Suitcase of Love and Shame, a film by Boston filmmaker Jane Gillooly, had it premiere last Saturday at the ICA. I created the poster and identity for it, and assisted Jane with her website. The premiere was packed, S.R.O., which was heartening, since I sometimes wonder who goes to see independent films these days?
Suitcase of Love and Shame is the kind of film that could only be made by an independent artist. Its intimacy would be corrupted by any attempt to make it a “big picture.” Its existence at all is only because there are filmmakers like Gillooly, who seek to tell the amazing stories of unknown people. Thinking she might make a film about collecting, she stumbled across a listing on eBay for the Suitcase, which had been purchased at an estate sale. Inside were 60 hours of audiotape.

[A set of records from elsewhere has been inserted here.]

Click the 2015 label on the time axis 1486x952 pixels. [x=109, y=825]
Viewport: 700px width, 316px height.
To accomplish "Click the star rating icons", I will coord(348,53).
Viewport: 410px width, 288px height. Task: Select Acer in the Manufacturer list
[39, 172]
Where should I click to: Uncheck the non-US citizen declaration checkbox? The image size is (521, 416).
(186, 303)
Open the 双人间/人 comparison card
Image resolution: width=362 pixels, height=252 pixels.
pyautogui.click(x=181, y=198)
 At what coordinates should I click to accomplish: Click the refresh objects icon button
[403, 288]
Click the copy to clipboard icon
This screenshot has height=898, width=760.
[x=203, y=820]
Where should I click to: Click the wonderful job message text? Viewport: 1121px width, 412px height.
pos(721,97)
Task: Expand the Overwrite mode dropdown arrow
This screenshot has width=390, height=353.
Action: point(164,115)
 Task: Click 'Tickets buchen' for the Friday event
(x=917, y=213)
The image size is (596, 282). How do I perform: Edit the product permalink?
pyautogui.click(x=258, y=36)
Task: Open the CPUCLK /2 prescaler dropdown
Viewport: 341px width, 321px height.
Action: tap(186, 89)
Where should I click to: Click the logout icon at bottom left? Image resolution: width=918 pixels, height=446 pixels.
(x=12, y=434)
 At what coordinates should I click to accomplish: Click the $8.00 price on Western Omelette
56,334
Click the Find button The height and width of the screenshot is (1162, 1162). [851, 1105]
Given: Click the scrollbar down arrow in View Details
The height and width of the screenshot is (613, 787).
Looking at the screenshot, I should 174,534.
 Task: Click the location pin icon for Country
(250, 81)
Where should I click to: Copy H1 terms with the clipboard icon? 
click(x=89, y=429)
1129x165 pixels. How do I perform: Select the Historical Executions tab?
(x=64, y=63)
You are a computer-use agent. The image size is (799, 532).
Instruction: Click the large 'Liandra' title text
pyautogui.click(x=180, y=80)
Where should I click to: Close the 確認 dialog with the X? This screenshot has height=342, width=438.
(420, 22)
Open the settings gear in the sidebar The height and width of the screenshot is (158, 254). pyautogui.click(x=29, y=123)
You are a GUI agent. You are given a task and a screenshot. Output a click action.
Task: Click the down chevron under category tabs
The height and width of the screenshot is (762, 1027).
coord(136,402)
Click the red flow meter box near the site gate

The film chronicles an extramarital affair between Jeannie and Tom, mid-western professionals who used the reel-to-reel technology of the 1960s to send “living letters” to each other as well as share their most intimate moments. It is both sad and funny. We hear but never see them, only their tape players, glimpses from slides they took of each other and their hotel rooms, bits of ephemera they shared, and moody shots of places near where they lived. Jane gives the viewer just enough and purposely leaves much to the imagination. I can imagine that Jeannie looks like Joanie and Tom like Don Draper from Mad Men and it doesn’t matter if that’s true or not.
The film with be at the IFFB on April 27, 2013, and is currently being shown at festivals.